2021’in nisan ayında ambulans ile giderken Suriye içerisinde MİT’in operasyonuyla yakalandım. 74 dönüş MİT’in elinde kaldım. Gözüm kapalıydı. Kavuşum altındaydım. İşkenceyle rastgele şeyi kabul ettim.

Nusret Yılmaz’ı, Suriye’bile hastanede nöbet tuttuğum tam gördüm. Yaralıydı. İfademdeki sözler bana ilgilendiren ama MİT’in tehdidiyle konuştum. Türk askerini yakanlardan ayrımsız tanesinin ismi Ebu Talha’ydı.

Suriye’birlikte seçkin ahit yüzlerce sevimli Türkiye’ye geçer akçe ve gelirdi. Tıpkı sorun yoktu o periyot. Muhammed Cengiz Dayan ile Adana Cezaevi’nde tanıştım. Ahmet Sıra ve Muhammed Cengiz Dayan ile Suriye topraklarında görüşmedim. Aynı görevleri var mı bilmiyorum.”

Güler’in beyanlarına mahkeme salonundaki katılımcıların tepki göstermesi üzerine mahkeme başkanı duruşmaya 15 an ara verdi. Sunulan aranın ardından bitmeme fail duruşmada Güler, şöyle konuştu:

“Fursan-ül Hilafe Ketibesi’ni duymadım. Şeddade’birlikte iki ay hastanede kaldım. 10 Ilk Teşrin katliamını Rakka’dayken öğrendim. Mustafa Dokumacı ile Türkiye’üstelik tanışmadım, DEAŞ topraklarında tanıştım, Rakka’üstelik tanıştım. Dokumacılar Grubu’nu medyadan duydum. Dokumacı’nın anca aynı görevi, sorumluluğu olup olmadığını bilmiyorum. Dokuyucu, mescitte ara sıra, mevrut Türklerle oturup konuşurdu. Benim kod ismim Ebu Usame’ydi.”

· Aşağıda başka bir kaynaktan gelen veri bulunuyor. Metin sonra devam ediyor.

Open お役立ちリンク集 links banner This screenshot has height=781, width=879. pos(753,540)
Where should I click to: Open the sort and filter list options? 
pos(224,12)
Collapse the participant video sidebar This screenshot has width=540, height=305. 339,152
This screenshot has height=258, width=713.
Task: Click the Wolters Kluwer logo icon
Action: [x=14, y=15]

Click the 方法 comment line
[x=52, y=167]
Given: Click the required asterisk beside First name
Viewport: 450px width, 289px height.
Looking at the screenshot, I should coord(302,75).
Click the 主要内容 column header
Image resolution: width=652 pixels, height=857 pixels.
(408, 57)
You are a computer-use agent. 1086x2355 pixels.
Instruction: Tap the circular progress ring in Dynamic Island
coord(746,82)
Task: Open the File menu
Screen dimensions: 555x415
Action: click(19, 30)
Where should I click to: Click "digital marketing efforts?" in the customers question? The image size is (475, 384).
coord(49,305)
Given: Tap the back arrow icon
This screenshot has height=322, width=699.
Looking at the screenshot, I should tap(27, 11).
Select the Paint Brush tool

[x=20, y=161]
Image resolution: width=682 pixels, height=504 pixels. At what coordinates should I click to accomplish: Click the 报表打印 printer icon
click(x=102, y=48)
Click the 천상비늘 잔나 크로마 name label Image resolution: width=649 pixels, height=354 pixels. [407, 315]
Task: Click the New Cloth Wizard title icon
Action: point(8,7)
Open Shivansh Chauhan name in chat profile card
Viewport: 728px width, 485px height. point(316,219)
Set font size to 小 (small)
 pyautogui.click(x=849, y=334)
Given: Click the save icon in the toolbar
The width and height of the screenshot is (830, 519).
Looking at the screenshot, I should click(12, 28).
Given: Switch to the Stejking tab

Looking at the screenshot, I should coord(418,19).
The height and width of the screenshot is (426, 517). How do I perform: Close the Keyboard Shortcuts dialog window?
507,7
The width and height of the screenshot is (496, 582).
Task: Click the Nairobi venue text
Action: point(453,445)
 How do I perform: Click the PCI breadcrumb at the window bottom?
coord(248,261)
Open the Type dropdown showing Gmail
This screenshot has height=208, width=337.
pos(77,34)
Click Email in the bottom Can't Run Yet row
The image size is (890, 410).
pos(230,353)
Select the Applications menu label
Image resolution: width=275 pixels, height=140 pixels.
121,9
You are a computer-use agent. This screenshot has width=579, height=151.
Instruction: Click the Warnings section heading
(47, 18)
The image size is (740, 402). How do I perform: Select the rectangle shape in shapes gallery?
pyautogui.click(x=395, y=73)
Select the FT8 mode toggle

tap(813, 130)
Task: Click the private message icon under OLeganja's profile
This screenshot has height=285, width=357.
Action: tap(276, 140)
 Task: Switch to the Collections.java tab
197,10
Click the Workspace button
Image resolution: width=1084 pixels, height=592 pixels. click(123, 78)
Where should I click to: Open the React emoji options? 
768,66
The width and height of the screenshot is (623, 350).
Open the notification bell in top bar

Güler’in ifadesinin peşi sıra mahkeme, şikâyetçi avukatlarının beyanlarıyla devam etti. Şikâyetçi avukatları, Suruç katliamı davasına ulaştırılan ancak Ankara Gar Katliamı davasına yollanmayan, davanın sanıklarının nerede olduğuna ilişkin araştırma raporlarının istenilmesini ve Suriye’bile olduğuna ait tutanaklar mevcut sanıklar üzerine Suriye devleti ile iadeli işlemlerinin başlatılmasını kâm etti.

Avukat İlke Işık, dosyaya ifade tutanakları eklenen, Konya’daki IŞİD davasında tabir vermiş olan kişilerin şahit adına dinlenilmesini istek etti. İlke Işık, 10 Teşrinievvel Ankara Gar katliamı asıl davasının hükümlülerinden Yakup Şahin’in katliamdan geçmiş, 30 Ilkgüz 2015 tarihinde Nizip Emniyeti marifetiyle belirleme edildiği ve bunu Ankara Güvenlik Müdürlüğü Terörle Savaşım Bölüm Müdürlüğü’ne bildirildiği halde seçkin şekilde prosedür yapılmadığını belirtti. Işık, bu tespit tutanaklarının da dosyadan ayıklandığını söyledi.

Sızlanan avukatlarının peşi sıra, sanık ve sanık avukatları bayram aldı. Maznun avukatı Erhan Amut’ın yakınan avukatları ve aileleri suçlayan beyanları üstüne murafaa salonunda gerginlik çıktı ve duruşma heyeti duruşmaya 15 dakika duruluk verdi. Sunulan aranın ardından Rekiz, beyanlarını tamamladı.

Mahkeme heyeti, olayla ilişkin duyum raporlarının getirtilmesi talebinin reddine, Suriye’üstelik bulunduğu kanıt edilen sanıklar için tespitlerin sorulmasına ve varsa istenmesine, İstanbul’de yakalanan IŞİD yöneticisi Şike Sumaidai ile ilişik tıpkı soruşturma olup olmadığının sorulmasına ve varsa tıpkısı örneğinin mahkemeye gönderilmesine, Erman Ekici’nin mevkufiyet halinin devamına karar vererek duruşmayı 27 Fasıla 2022 tarihine erteledi.